_Exercise description_
Output the material exactly, line by line.

------------------------------------------------------------

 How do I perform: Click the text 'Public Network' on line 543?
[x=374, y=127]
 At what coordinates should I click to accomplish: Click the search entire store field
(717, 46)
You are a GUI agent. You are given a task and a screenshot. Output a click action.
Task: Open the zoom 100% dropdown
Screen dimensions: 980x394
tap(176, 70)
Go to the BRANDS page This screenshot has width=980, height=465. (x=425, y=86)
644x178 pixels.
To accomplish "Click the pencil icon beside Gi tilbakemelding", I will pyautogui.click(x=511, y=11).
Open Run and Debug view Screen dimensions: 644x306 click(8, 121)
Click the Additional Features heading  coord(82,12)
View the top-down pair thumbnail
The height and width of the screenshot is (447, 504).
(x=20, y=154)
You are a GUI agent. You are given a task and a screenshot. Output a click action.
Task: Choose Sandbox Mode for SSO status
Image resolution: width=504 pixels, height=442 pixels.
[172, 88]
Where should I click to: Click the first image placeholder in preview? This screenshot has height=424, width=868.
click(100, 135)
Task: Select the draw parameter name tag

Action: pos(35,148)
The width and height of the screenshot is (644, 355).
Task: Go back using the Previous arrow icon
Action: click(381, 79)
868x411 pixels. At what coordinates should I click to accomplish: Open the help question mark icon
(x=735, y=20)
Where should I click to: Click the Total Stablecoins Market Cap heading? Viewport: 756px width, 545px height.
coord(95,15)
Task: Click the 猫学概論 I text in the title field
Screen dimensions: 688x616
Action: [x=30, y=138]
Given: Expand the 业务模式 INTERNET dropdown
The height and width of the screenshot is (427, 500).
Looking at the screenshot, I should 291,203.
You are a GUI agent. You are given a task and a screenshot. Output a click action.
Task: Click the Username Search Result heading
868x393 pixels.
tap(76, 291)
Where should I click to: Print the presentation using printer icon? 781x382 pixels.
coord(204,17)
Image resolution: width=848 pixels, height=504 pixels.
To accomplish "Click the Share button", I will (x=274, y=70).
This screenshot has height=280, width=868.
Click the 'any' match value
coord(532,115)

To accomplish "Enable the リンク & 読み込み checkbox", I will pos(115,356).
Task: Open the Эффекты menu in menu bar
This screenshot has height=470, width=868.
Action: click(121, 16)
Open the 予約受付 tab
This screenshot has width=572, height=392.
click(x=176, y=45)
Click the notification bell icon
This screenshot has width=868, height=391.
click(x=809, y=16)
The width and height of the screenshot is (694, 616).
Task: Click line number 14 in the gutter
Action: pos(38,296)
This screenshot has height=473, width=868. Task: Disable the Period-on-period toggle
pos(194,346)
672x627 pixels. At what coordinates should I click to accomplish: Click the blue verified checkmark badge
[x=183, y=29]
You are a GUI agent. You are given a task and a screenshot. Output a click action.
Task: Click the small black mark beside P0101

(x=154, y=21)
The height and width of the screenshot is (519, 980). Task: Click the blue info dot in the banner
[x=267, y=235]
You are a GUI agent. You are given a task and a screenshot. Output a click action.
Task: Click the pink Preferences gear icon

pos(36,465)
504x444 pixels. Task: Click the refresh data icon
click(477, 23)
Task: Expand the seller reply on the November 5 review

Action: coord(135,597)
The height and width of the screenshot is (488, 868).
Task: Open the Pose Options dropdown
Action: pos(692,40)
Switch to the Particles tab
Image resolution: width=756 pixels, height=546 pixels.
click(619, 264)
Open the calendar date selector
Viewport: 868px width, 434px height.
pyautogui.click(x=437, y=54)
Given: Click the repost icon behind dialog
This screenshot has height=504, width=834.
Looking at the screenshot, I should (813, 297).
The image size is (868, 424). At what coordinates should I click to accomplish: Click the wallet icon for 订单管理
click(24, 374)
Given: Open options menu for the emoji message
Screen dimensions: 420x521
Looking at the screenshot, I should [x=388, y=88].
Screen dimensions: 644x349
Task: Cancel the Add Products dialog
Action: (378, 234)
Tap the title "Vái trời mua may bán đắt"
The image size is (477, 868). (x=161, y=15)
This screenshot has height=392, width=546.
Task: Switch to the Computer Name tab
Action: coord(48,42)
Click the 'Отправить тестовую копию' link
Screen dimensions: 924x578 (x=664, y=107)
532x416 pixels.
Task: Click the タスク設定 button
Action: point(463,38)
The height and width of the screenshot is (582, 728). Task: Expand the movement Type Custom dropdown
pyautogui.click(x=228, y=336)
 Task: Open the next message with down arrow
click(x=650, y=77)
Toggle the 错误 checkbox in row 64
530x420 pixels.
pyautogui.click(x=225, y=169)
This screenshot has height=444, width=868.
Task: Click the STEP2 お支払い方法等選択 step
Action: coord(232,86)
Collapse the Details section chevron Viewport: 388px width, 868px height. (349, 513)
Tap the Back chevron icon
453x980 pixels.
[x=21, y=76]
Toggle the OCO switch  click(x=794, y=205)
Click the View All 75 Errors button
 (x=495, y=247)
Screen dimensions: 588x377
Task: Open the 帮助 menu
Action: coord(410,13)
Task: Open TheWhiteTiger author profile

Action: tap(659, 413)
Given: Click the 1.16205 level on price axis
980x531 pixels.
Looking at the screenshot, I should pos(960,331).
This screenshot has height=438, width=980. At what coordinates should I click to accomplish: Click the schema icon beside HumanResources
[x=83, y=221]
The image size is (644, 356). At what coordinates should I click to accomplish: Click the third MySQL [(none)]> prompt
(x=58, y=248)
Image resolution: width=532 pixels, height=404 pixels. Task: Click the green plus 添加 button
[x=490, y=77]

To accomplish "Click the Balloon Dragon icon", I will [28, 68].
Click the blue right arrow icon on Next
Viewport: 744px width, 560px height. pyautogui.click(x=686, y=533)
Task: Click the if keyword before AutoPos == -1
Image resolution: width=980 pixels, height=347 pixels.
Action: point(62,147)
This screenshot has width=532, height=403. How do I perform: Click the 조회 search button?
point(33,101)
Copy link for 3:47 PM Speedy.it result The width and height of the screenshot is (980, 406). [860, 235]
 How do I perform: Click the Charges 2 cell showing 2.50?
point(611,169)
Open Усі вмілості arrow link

------------------------------------------------------------

_Exercise output_
 How do I perform: Click the text 'Public Network' on line 543?
[x=374, y=127]
 At what coordinates should I click to accomplish: Click the search entire store field
(717, 46)
You are a GUI agent. You are given a task and a screenshot. Output a click action.
Task: Open the zoom 100% dropdown
Screen dimensions: 980x394
tap(176, 70)
Go to the BRANDS page This screenshot has width=980, height=465. (x=425, y=86)
644x178 pixels.
To accomplish "Click the pencil icon beside Gi tilbakemelding", I will pyautogui.click(x=511, y=11).
Open Run and Debug view Screen dimensions: 644x306 click(8, 121)
Click the Additional Features heading  coord(82,12)
View the top-down pair thumbnail
The height and width of the screenshot is (447, 504).
(x=20, y=154)
You are a GUI agent. You are given a task and a screenshot. Output a click action.
Task: Choose Sandbox Mode for SSO status
Image resolution: width=504 pixels, height=442 pixels.
[172, 88]
Where should I click to: Click the first image placeholder in preview? This screenshot has height=424, width=868.
click(100, 135)
Task: Select the draw parameter name tag

Action: pos(35,148)
The width and height of the screenshot is (644, 355).
Task: Go back using the Previous arrow icon
Action: click(381, 79)
868x411 pixels. At what coordinates should I click to accomplish: Open the help question mark icon
(x=735, y=20)
Where should I click to: Click the Total Stablecoins Market Cap heading? Viewport: 756px width, 545px height.
coord(95,15)
Task: Click the 猫学概論 I text in the title field
Screen dimensions: 688x616
Action: [x=30, y=138]
Given: Expand the 业务模式 INTERNET dropdown
The height and width of the screenshot is (427, 500).
Looking at the screenshot, I should 291,203.
You are a GUI agent. You are given a task and a screenshot. Output a click action.
Task: Click the Username Search Result heading
868x393 pixels.
tap(76, 291)
Where should I click to: Print the presentation using printer icon? 781x382 pixels.
coord(204,17)
Image resolution: width=848 pixels, height=504 pixels.
To accomplish "Click the Share button", I will (x=274, y=70).
This screenshot has height=280, width=868.
Click the 'any' match value
coord(532,115)

To accomplish "Enable the リンク & 読み込み checkbox", I will pos(115,356).
Task: Open the Эффекты menu in menu bar
This screenshot has height=470, width=868.
Action: click(121, 16)
Open the 予約受付 tab
This screenshot has width=572, height=392.
click(x=176, y=45)
Click the notification bell icon
This screenshot has width=868, height=391.
click(x=809, y=16)
The width and height of the screenshot is (694, 616).
Task: Click line number 14 in the gutter
Action: pos(38,296)
This screenshot has height=473, width=868. Task: Disable the Period-on-period toggle
pos(194,346)
672x627 pixels. At what coordinates should I click to accomplish: Click the blue verified checkmark badge
[x=183, y=29]
You are a GUI agent. You are given a task and a screenshot. Output a click action.
Task: Click the small black mark beside P0101

(x=154, y=21)
The height and width of the screenshot is (519, 980). Task: Click the blue info dot in the banner
[x=267, y=235]
You are a GUI agent. You are given a task and a screenshot. Output a click action.
Task: Click the pink Preferences gear icon

pos(36,465)
504x444 pixels. Task: Click the refresh data icon
click(477, 23)
Task: Expand the seller reply on the November 5 review

Action: coord(135,597)
The height and width of the screenshot is (488, 868).
Task: Open the Pose Options dropdown
Action: pos(692,40)
Switch to the Particles tab
Image resolution: width=756 pixels, height=546 pixels.
click(619, 264)
Open the calendar date selector
Viewport: 868px width, 434px height.
pyautogui.click(x=437, y=54)
Given: Click the repost icon behind dialog
This screenshot has height=504, width=834.
Looking at the screenshot, I should (813, 297).
The image size is (868, 424). At what coordinates should I click to accomplish: Click the wallet icon for 订单管理
click(24, 374)
Given: Open options menu for the emoji message
Screen dimensions: 420x521
Looking at the screenshot, I should [x=388, y=88].
Screen dimensions: 644x349
Task: Cancel the Add Products dialog
Action: (378, 234)
Tap the title "Vái trời mua may bán đắt"
The image size is (477, 868). (x=161, y=15)
This screenshot has height=392, width=546.
Task: Switch to the Computer Name tab
Action: coord(48,42)
Click the 'Отправить тестовую копию' link
Screen dimensions: 924x578 (x=664, y=107)
532x416 pixels.
Task: Click the タスク設定 button
Action: point(463,38)
The height and width of the screenshot is (582, 728). Task: Expand the movement Type Custom dropdown
pyautogui.click(x=228, y=336)
 Task: Open the next message with down arrow
click(x=650, y=77)
Toggle the 错误 checkbox in row 64
530x420 pixels.
pyautogui.click(x=225, y=169)
This screenshot has height=444, width=868.
Task: Click the STEP2 お支払い方法等選択 step
Action: coord(232,86)
Collapse the Details section chevron Viewport: 388px width, 868px height. (349, 513)
Tap the Back chevron icon
453x980 pixels.
[x=21, y=76]
Toggle the OCO switch  click(x=794, y=205)
Click the View All 75 Errors button
 (x=495, y=247)
Screen dimensions: 588x377
Task: Open the 帮助 menu
Action: coord(410,13)
Task: Open TheWhiteTiger author profile

Action: tap(659, 413)
Given: Click the 1.16205 level on price axis
980x531 pixels.
Looking at the screenshot, I should pos(960,331).
This screenshot has height=438, width=980. At what coordinates should I click to accomplish: Click the schema icon beside HumanResources
[x=83, y=221]
The image size is (644, 356). At what coordinates should I click to accomplish: Click the third MySQL [(none)]> prompt
(x=58, y=248)
Image resolution: width=532 pixels, height=404 pixels. Task: Click the green plus 添加 button
[x=490, y=77]

To accomplish "Click the Balloon Dragon icon", I will [28, 68].
Click the blue right arrow icon on Next
Viewport: 744px width, 560px height. pyautogui.click(x=686, y=533)
Task: Click the if keyword before AutoPos == -1
Image resolution: width=980 pixels, height=347 pixels.
Action: point(62,147)
This screenshot has width=532, height=403. How do I perform: Click the 조회 search button?
point(33,101)
Copy link for 3:47 PM Speedy.it result The width and height of the screenshot is (980, 406). [860, 235]
 How do I perform: Click the Charges 2 cell showing 2.50?
point(611,169)
Open Усі вмілості arrow link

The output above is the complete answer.